### EXTRACT PROVIDED
====

Bentler and Yuan's Procedure to Determine the Number of Components/Factors

Description

This function computes the Bentler and Yuan's indices for determining the number of components/factors to retain.

Usage

nBentler(x, N, log = TRUE, alpha = 0.05, cor = TRUE,
  details = TRUE, minPar = c(min(lambda) - abs(min(lambda)) + 0.001,
  0.001), maxPar = c(max(lambda), lm(lambda ~
  I(length(lambda):1))$coef[2]), ...)

Arguments

Details

The implemented Bentler and Yuan's procedure must be used with care because the minimized function is not always stable, as Bentler and Yan (1996, 1998) already noted. In many cases, constraints must applied to obtain a solution, as the actual implementation did, but the user can modify these constraints.

The hypothesis tested (Bentler and Yuan, 1996, equation 10) is:

(1) \qquad \qquad H_k: \lambda_{k+i} = \alpha + \beta x_i, (i = 1, \ldots, q)

The solution of the following simultaneous equations is needed to find (\alpha, \beta) \in

(2) \qquad \qquad f(x) = \sum_{i=1}^q \frac{ [ \lambda_{k+j} - N \alpha + \beta x_j ] x_j}{(\alpha + \beta x_j)^2} = 0

and \qquad \qquad g(x) = \sum_{i=1}^q \frac{ \lambda_{k+j} - N \alpha + \beta x_j x_j}{(\alpha + \beta x_j)^2} = 0

The solution to this system of equations was implemented by minimizing the following equation:

(3) \qquad \qquad (\alpha, \beta) \in \inf{[h(x)]} = \inf{\log{[f(x)^2 + g(x)^2}}]

The likelihood ratio test LRT proposed by Bentler and Yuan (1996, equation 7) follows a \chi^2 probability distribution with q-2 degrees of freedom and is equal to:

(4) \qquad \qquad LRT = N(k - p)\left\{ {\ln \left( {{n \over N}} \right) + 1} \right\} - N\sum\limits_{j = k + 1}^p {\ln \left\{ {{{\lambda _j } \over {\alpha + \beta x_j }}} \right\}} + n\sum\limits_{j = k + 1}^p {\left\{ {{{\lambda _j } \over {\alpha + \beta x_j }}} \right\}}

With p beeing the number of eigenvalues, k the number of eigenvalues to test, q the p-k remaining eigenvalues, N the sample size, and n = N-1. Note that there is an error in the Bentler and Yuan equation, the variables N and n beeing inverted in the preceeding equation 4.

====

### INFORMATION SHOWN

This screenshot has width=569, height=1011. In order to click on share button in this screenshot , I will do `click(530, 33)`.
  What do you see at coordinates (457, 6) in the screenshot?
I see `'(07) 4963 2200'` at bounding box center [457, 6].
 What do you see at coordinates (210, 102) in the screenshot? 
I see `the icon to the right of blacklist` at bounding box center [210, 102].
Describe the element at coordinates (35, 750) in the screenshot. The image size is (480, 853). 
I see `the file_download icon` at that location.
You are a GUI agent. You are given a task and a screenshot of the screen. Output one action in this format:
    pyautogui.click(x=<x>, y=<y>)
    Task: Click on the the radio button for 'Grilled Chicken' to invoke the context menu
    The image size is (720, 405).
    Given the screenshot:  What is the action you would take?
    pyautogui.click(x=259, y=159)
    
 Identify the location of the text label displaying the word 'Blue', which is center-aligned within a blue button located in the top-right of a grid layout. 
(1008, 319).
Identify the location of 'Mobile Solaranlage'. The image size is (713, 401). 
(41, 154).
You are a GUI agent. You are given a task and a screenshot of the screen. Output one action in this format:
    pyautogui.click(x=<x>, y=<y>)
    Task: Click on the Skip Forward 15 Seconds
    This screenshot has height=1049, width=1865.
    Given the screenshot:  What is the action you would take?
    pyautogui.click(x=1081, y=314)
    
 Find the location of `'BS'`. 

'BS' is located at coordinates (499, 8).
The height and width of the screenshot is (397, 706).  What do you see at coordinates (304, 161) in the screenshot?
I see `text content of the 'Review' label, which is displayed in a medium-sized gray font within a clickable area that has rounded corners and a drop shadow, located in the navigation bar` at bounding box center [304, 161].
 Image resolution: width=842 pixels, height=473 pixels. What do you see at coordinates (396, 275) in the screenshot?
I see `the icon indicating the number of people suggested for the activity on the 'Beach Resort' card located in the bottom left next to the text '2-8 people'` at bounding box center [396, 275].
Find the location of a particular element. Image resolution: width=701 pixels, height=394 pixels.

====

### PROBLEMS TO SOLVE
• a. Quote the Bentler and Yuan procedure documentation verbatim from "The likelihood ratio" to "preceeding equation 4.".
• b. Write the next part of the Bentler and Yuan procedure documentation, picking up after its final sentence.

### TASK RESULTS
• a.
The likelihood ratio test LRT proposed by Bentler and Yuan (1996, equation 7) follows a \chi^2 probability distribution with q-2 degrees of freedom and is equal to:

(4) \qquad \qquad LRT = N(k - p)\left\{ {\ln \left( {{n \over N}} \right) + 1} \right\} - N\sum\limits_{j = k + 1}^p {\ln \left\{ {{{\lambda _j } \over {\alpha + \beta x_j }}} \right\}} + n\sum\limits_{j = k + 1}^p {\left\{ {{{\lambda _j } \over {\alpha + \beta x_j }}} \right\}}

With p beeing the number of eigenvalues, k the number of eigenvalues to test, q the p-k remaining eigenvalues, N the sample size, and n = N-1. Note that there is an error in the Bentler and Yuan equation, the variables N and n beeing inverted in the preceeding equation 4.

• b.
A better strategy proposed by Bentler an Yuan (1998) is to used a minimized \chi^2 solution. This strategy will be implemented in a future version of the nFactors package.

Value

Author(s)

Gilles Raiche
Centre sur les Applications des Modeles de Reponses aux Items (CAMRI)
Universite du Quebec a Montreal
raiche.gilles@uqam.ca

David Magis
Departement de mathematiques
Universite de Liege
David.Magis@ulg.ac.be

References

Bentler, P. M. and Yuan, K.-H. (1996). Test of linear trend in eigenvalues of a covariance matrix with application to data analysis. British Journal of Mathematical and Statistical Psychology, 49, 299-312.

Bentler, P. M. and Yuan, K.-H. (1998). Test of linear trend in the smallest eigenvalues of the correlation matrix. Psychometrika, 63(2), 131-144.

See Also

nBartlett, bentlerParameters

Examples

## ................................................
## SIMPLE EXAMPLE OF THE BENTLER AND YUAN PROCEDURE

# Bentler (1996, p. 309) Table 2 - Example 2 .............
n=649
bentler2<-c(5.785, 3.088, 1.505, 0.582, 0.424, 0.386, 0.360, 0.337, 0.303,
            0.281, 0.246, 0.238, 0.200, 0.160, 0.130)

results  <- nBentler(x=bentler2, N=n)
results

plotuScree(x=bentler2, model="components",
    main=paste(results$nFactors,
    " factors retained by the Bentler and Yuan's procedure (1996, p. 309)",
    sep=""))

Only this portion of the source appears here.